Mourinho ya tiene un título. Y al madridismo rendido a sus pies. Y lo logró de la mano de Ronaldo, el jugador al que le faltaba decidir en las grandes citas. Miel sobre hojuelas para los blancos. Amarga hiel para los blaugranas. ¿Cambio de ciclo? Al menos más igualdad y pronóstico incierto en las inminentes semifinales de la Champions.

Porque sorprendió el Real Madrid al Barcelona y hasta le asustó de verdad al filo del descanso cuando el ayer omnipresente Pepe estrelló el balón en el poste derecho de Pinto. Antes, hasta tres mano a mano había errado Ronaldo frente al portero culé. Mourinho había dispuesto una presión muy adelantada que maniataba a los de Guardiola, incapaces durante toda la primera mitad de zafarse y desplegar su habitual juego de pases hasta llegar a Messi.

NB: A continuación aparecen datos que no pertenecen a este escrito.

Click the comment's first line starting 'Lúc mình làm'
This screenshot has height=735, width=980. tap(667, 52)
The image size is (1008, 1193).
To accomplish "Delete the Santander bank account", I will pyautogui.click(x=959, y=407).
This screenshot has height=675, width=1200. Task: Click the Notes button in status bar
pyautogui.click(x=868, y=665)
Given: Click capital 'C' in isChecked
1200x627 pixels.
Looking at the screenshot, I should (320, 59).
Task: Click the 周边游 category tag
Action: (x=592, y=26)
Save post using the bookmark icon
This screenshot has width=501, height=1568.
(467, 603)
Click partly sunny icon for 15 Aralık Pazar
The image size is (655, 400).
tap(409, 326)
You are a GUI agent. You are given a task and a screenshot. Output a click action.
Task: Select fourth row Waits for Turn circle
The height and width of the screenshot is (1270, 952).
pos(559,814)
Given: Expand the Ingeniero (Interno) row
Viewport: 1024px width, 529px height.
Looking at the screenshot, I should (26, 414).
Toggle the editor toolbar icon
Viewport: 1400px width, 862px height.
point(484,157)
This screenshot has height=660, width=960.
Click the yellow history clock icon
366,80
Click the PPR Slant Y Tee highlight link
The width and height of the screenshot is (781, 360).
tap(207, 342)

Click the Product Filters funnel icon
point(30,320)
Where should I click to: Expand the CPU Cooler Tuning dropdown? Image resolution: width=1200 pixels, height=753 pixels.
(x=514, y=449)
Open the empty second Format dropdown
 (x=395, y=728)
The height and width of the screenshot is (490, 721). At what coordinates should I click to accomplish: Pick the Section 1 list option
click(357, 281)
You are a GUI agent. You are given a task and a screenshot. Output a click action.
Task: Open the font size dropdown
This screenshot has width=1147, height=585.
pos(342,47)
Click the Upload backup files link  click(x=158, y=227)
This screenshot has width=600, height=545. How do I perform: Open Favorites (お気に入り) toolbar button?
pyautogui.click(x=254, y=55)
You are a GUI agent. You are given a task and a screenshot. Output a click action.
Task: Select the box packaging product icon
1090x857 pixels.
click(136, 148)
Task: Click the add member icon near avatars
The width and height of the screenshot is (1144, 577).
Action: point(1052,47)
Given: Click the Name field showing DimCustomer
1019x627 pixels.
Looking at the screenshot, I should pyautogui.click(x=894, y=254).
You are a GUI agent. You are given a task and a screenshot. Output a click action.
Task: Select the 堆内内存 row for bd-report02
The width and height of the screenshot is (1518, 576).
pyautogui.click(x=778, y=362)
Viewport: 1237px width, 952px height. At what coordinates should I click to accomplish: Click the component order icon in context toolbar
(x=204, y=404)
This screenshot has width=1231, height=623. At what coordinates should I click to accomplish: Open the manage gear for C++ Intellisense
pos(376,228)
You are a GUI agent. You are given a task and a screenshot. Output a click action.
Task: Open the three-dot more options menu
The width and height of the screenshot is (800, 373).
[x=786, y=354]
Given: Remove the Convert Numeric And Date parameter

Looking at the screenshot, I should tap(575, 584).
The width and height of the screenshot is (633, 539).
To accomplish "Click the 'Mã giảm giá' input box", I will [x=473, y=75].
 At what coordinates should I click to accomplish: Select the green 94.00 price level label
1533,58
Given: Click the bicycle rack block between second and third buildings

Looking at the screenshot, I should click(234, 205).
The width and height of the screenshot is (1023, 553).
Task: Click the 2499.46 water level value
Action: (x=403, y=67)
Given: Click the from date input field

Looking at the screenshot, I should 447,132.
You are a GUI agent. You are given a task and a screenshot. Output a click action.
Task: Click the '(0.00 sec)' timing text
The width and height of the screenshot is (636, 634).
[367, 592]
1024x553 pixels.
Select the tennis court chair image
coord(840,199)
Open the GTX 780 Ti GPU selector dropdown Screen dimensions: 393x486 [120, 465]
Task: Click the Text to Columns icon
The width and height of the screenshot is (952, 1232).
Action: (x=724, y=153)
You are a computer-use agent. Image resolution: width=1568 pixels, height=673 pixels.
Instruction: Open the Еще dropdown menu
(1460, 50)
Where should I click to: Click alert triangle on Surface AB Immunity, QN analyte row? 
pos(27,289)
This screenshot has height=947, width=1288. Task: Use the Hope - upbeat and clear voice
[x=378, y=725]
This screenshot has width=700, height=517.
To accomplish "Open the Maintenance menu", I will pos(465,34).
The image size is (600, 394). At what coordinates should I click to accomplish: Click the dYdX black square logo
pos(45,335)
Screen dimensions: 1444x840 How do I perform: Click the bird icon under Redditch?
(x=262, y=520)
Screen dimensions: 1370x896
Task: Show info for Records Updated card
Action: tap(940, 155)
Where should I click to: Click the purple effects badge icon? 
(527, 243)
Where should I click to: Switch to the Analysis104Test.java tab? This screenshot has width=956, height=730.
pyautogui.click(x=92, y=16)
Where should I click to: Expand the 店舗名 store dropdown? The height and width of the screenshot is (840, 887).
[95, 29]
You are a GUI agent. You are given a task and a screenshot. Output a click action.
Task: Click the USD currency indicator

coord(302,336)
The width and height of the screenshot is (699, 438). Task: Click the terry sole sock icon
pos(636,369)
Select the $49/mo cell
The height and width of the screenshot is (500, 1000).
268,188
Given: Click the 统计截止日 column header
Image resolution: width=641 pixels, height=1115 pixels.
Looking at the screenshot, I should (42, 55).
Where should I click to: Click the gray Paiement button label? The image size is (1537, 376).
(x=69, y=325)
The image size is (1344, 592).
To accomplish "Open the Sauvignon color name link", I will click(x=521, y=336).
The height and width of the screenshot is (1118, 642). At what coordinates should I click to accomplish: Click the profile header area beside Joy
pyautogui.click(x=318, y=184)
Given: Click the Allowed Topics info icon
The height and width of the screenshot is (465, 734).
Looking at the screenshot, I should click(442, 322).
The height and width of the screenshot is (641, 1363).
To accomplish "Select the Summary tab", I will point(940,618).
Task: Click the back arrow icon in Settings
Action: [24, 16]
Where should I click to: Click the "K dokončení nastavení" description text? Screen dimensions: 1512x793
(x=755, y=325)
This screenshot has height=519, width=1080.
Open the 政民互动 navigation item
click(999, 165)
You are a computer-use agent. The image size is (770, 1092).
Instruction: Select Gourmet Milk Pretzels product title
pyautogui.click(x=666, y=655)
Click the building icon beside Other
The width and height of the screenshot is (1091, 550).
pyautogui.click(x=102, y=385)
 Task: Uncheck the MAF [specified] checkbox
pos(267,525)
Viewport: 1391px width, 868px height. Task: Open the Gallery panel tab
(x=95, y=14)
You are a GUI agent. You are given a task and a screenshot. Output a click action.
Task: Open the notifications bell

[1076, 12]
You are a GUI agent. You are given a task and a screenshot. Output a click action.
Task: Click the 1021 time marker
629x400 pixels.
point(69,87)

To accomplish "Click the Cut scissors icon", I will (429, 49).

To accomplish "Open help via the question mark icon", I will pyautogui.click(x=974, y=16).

El argentino prácticamente ni la olió, lo mismo que Villa y Pedro. Alves tampoco podía sumarse al ataque ante el temor de que Di María le sorprendiese en uno de los fugaces contraataques con los que el Real Madrid había decidido sentenciar el partido.

Y el Barça sufrió de lo lindo, incapaz de entretejer esa tela de araña que acaba por atontar a sus adversarios. Y era el Madrid, pese a la ausencia de un delantero específico, el que más cómodo parecía sentirse en un partido espeso y complicado, privado de fluidez pero plagado de tensión y derroche físico.

Tornas cambiadas con respecto a otros choques directos entre estos dos equipos, tan aparentemente inclinados del lado barcelonista ya sea con un marcador de 5-0 o de 1-1. Mourinho comenzó ganándole la partida táctica a Guardiola aunque le faltó el gol que pudiese noquear definitivamente a su adversario.

Y permitió respirar al Barça, recuperar su velocidad. Y la máquina culé comenzó a carburar nada más regresar de los vestuarios. Y el Madrid no tuvo otra que achantarse. Se replegó, se asustó, flaqueó.

Xavi e Iniesta conectaron. La final se convirtió en un monólogo azulgrana. Volvió a sonreír Messi, apareció Pedro por la izquierda. Marcó un gol y se lo anularon, pero el ritmo estaba marcado.

Mourinho rescató a Adebayor del banquillo. Ni por ésas. La puesta en escena del gigante togolés, por un desparecido y agotado Özil, era un síntoma de debilidad evidente. No rendición, pero casi.

El Real Madrid perdió fuelle y convicción. Aún sobrevivió amparado en Casillas, providencial en dos tiros a bocajarro de Messi e Iniesta. Cada vez asediaba más el Barça, cada vez se encogía un poco más el Real Madrid. Un par de contras a cargo de Ronaldo y Di María pusieron pimienta a los momentos previos a la prórroga. No podía ser de otro modo después de haberse repartido el partido a partes iguales.

El periodo complementario ya era un combate sin cuartel, sin protección. Tenía que aparecer alguien para desequilibrar tanta igualdad, para desatascar la maraña. Y surgió la estrella que había permanecido más apagada, en la que todo el madrismo confiaba para decidir por fin un partido grande.

Un magnífico y sorpresivo centro de Di María permitió emerger a Cristiano Ronaldo. Su cabezazo fue un castigo demasiado duro para Pinto, demasiado para el Barcelona. Mourinho ha prácticamente perdido la Liga, pero el Madrid ya tiene un título en su haber. Y orgullo, mucho orgullo reestablecido.